Problem to work on =>
Do any lines in the data below contain "will"? If so, copy every one of them.
++++ Task data ++++
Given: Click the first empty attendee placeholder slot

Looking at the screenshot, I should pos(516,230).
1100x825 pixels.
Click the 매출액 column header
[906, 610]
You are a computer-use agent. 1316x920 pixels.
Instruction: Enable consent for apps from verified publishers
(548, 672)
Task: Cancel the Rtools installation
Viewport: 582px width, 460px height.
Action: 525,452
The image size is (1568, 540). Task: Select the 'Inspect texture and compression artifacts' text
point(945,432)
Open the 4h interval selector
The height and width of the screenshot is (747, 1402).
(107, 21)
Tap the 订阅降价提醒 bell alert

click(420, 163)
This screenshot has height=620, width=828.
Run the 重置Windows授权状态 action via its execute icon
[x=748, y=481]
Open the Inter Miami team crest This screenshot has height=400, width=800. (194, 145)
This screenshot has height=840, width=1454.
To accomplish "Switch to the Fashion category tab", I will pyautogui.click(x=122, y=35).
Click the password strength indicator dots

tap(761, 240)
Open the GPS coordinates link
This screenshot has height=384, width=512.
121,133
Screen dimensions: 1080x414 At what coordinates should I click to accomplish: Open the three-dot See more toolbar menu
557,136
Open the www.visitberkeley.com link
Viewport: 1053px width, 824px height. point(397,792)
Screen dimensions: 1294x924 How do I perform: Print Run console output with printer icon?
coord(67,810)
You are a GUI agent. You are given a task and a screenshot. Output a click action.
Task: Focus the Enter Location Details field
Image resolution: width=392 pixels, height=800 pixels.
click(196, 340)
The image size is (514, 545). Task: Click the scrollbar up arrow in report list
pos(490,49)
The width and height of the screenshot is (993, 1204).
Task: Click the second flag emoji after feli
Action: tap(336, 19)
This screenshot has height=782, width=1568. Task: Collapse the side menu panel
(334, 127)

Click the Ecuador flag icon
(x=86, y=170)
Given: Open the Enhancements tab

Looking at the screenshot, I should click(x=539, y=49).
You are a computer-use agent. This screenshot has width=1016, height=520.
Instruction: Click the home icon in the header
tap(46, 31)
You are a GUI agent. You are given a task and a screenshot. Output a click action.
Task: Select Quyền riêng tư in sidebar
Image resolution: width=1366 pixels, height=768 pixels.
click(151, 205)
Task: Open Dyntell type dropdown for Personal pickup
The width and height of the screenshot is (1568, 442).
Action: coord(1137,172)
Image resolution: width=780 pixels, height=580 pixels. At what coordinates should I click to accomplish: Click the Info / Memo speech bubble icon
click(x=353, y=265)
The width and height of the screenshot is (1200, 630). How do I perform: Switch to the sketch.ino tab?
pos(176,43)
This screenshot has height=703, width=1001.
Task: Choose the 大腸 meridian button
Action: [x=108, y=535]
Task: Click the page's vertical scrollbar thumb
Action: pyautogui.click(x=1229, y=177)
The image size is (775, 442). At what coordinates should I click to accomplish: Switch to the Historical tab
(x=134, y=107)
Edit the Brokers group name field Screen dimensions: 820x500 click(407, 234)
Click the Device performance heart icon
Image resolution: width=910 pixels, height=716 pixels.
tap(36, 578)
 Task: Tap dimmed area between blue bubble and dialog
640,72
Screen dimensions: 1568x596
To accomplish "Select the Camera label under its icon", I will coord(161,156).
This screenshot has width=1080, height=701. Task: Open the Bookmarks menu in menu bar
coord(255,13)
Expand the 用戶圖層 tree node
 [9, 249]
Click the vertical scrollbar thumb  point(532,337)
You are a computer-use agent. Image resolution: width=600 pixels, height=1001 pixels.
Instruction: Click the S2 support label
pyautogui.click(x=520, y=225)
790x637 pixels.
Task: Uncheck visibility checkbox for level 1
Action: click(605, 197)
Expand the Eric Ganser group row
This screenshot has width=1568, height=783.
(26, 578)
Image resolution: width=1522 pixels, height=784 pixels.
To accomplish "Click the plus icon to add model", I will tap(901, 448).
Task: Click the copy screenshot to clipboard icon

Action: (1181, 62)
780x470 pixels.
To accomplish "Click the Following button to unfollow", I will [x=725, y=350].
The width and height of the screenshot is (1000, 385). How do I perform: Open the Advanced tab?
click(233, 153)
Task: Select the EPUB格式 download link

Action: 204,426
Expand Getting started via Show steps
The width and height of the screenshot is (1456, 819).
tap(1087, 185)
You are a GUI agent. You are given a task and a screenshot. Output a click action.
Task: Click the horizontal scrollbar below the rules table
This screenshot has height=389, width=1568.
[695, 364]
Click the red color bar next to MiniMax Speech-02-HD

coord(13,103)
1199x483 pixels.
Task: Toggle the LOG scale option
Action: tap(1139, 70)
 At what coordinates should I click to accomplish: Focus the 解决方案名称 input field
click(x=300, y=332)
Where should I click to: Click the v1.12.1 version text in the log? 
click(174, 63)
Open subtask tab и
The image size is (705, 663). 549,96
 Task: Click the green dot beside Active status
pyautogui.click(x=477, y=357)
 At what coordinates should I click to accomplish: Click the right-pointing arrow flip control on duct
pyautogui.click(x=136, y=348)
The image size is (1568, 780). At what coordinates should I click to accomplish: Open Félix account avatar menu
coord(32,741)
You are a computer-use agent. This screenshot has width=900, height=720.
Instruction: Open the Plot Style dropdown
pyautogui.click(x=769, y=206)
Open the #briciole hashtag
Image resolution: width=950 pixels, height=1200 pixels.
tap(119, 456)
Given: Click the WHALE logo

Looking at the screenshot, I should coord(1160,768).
++++
Output =>
To accomplish "Switch to the Fashion category tab", I will pyautogui.click(x=122, y=35).
To accomplish "Select the Camera label under its icon", I will coord(161,156).
To accomplish "Click the plus icon to add model", I will tap(901, 448).
To accomplish "Click the Following button to unfollow", I will [x=725, y=350].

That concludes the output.